NB: You know, if I answer this question I take away from Rob's answer, so, without saying too much, I will say that going to the root of a character is usually a good idea, building on that, taking away some of the layers that were built over the years – while it's the most difficult thing in the world picking and choosing what is cannon and what isn't. You make decisions and hope you're right.
NRAMA: For its time, the original RoboCop movie was shockingly violent, which became something of a hallmark of the property, though it was quickly toned down. Do you see the violence of RoboCop integral to the story, and will it be something that you're going to continue?
NB: Without a doubt. I think that that I can come out and say that without the violence, the cutting edge shockingly violent nature of the first movie we wouldn't be talking about RoboCop. We want the first RoboCop movie, that's what made it so great.
NRAMA: Over the years, RoboCop was moved into many, many different media and in different forms. In your view, what did the television series, couple of goes at an animated series do for the property?
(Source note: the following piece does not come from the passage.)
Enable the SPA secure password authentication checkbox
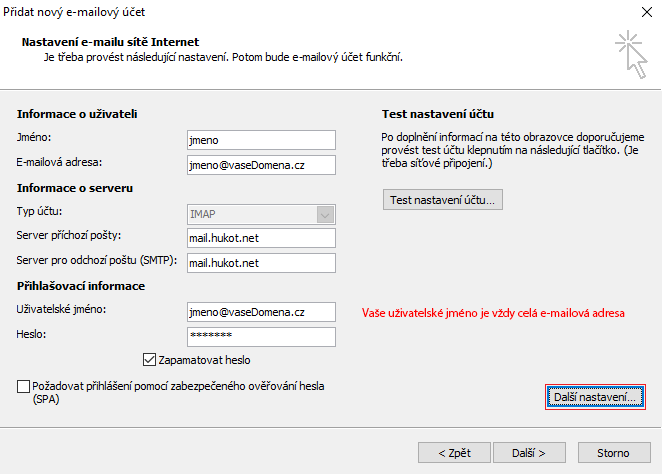662x474 pixels. 24,386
NB: I think one of the thing that it did was just remind us how great the first RoboCop movie was. Every movie, every television series, each animated show did what it was supposed to do, which was create, and each vision was it’s own building, but the original is the original and that's where I think our focus should be.
NRAMA: You’ve been talking about him for a while, so here’s the question you’ve been dying to answer - why Rob Williams for writing? What was it about his work that made you think he was the right guy for the job?
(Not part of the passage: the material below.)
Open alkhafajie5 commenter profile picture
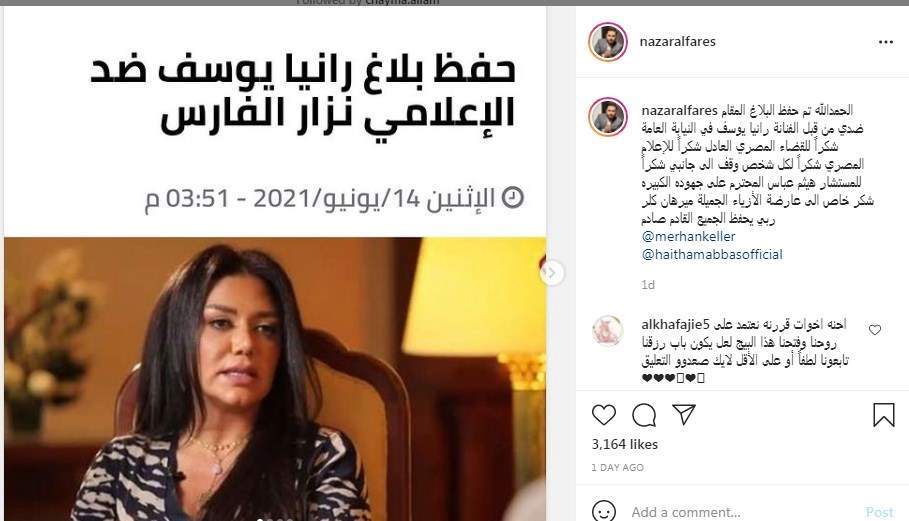 click(x=608, y=331)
NB: What made me think he was the right guy? How about everything from his work on Cla$$War to Star Wars to Wolverine? How about Judge Dredd? How about . . . he asked? He reached out to us before we reached out to him (in general, not about RoboCop) and again he was in our top five list, and when someone outside of our group suggested him, it just felt like it confirmed our initial gut feeling for it.
NRAMA: Finally, you've said that you will be launching a new ongoing series - does the license also include reprint rights to the previously published material? Will we see new collections?NB: Yes, yes and yes.